The Board unanimously recommends a vote AGAINST this proposal for the following reasons:

The Board believes that it is not in the best interests of all stockholders or the Company to enable holders of only 10% of the Company’s outstanding common stock to have an unlimited ability to call a special meeting of stockholders for any purpose at any time. Consistent with Delaware corporate law, our By-laws provide that a special meeting of stockholders may be called by a majority of the Board, by the Chairman of the Board, our President, our Chief Executive Officer or our Corporate Secretary. This is an appropriate corporate governance provision for a public company of our size because it allows our highly qualified and experienced Board, which is composed primarily of independent members, to listen to and consider the interests of all of the stockholders and enables the directors to exercise their seasoned business judgment, consistent with their fiduciary obligations to all stockholders, in determining when it is in the best interest of all stockholders to convene a special meeting. This mechanism effectively safeguards the broader interests of all stockholders and the Company.

Calling special meetings of stockholders is not a matter to be taken lightly, and special meetings should be extraordinary events that only occur when either fiduciary obligations or strategic concerns require that the matters to be addressed cannot wait until the next annual meeting. Moreover, the power to call a special meeting has historically been a tool for acquirers in the hostile merger and acquisition context. Potential acquirers seeking to take over the Company for an inadequate price could use a special meeting to increase their negotiating leverage or to avoid negotiating at all with the Board, which has the legal duty to protect the interests of all stockholders. The proposal would permit a single stockholder or a small group of minority stockholders to use the extraordinary measure of calling a special meeting to serve a narrow self-interest at the expense of the majority of our stockholders and the Company. This concern is heightened if stockholders who may have a perspective substantially different from the majority could borrow shares from other stockholders for the sole purpose of meeting the required threshold necessary to call a special meeting.

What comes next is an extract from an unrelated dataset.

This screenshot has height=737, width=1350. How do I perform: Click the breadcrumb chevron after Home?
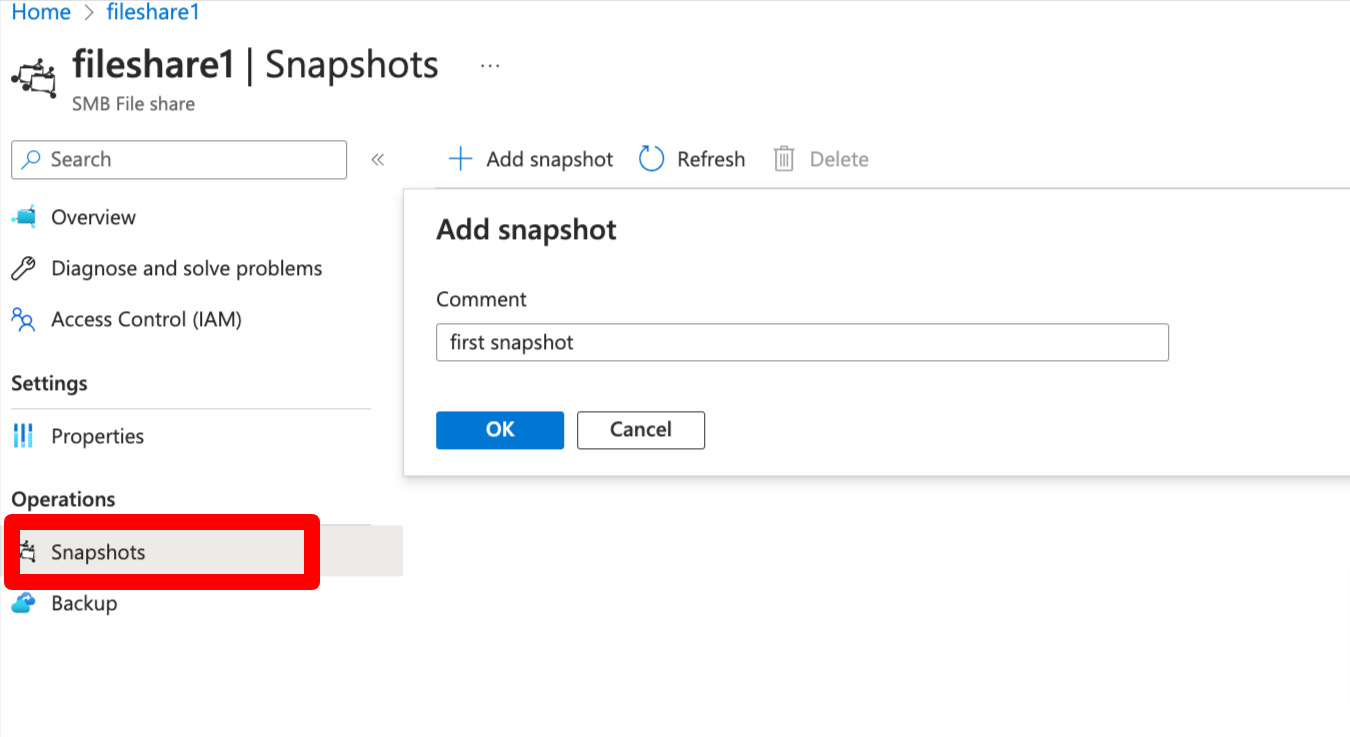(91, 12)
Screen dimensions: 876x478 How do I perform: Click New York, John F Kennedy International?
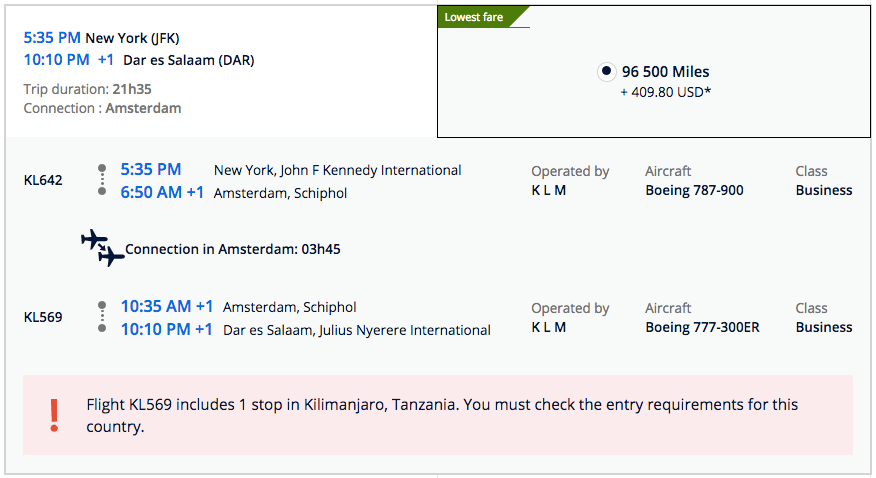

Giving holders of as little as 10% of our outstanding common stock the unlimited power to call a special meeting also opens the door to potential abuse and waste of corporate resources. Convening a special meeting is an expensive and time-consuming event because of the costs associated with preparing required disclosure documents, printing and mailing costs and the time commitment required of our Board and senior management to prepare for and conduct the meeting.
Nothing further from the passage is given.